#### The task:
Lines to be reproduced exactly: the one that holds "Image resolution: width=267" and all those after it through the end of the data. Include no others.

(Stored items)
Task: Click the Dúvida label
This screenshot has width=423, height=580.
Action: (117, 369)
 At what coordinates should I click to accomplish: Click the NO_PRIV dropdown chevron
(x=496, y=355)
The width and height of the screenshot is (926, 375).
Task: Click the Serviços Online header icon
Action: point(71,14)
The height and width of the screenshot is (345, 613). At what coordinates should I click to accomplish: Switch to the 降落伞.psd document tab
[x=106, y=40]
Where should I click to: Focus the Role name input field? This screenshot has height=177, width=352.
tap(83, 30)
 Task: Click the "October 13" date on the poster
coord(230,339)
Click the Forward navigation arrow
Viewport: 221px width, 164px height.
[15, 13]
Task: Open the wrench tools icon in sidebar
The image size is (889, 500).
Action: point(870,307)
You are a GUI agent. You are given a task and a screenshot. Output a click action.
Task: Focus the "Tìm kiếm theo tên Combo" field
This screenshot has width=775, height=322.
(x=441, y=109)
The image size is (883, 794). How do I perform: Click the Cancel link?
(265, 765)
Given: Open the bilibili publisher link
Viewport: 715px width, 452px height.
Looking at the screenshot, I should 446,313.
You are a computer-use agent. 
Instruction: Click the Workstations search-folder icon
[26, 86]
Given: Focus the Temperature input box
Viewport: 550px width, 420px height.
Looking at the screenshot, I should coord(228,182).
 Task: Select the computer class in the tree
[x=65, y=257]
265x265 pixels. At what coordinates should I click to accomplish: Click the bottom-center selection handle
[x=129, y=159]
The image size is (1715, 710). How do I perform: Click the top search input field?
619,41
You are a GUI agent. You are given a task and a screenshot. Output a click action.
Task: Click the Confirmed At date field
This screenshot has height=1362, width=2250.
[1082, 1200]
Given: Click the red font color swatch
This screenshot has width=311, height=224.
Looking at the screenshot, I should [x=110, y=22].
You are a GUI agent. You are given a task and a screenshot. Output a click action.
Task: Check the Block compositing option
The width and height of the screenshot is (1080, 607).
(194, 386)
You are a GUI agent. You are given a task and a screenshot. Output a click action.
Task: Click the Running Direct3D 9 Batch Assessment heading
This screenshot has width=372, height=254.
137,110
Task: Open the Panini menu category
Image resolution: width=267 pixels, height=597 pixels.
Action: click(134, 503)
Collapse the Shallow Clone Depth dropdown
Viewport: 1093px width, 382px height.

#### Reply:
Image resolution: width=267 pixels, height=597 pixels.
Action: click(134, 503)
Collapse the Shallow Clone Depth dropdown
Viewport: 1093px width, 382px height.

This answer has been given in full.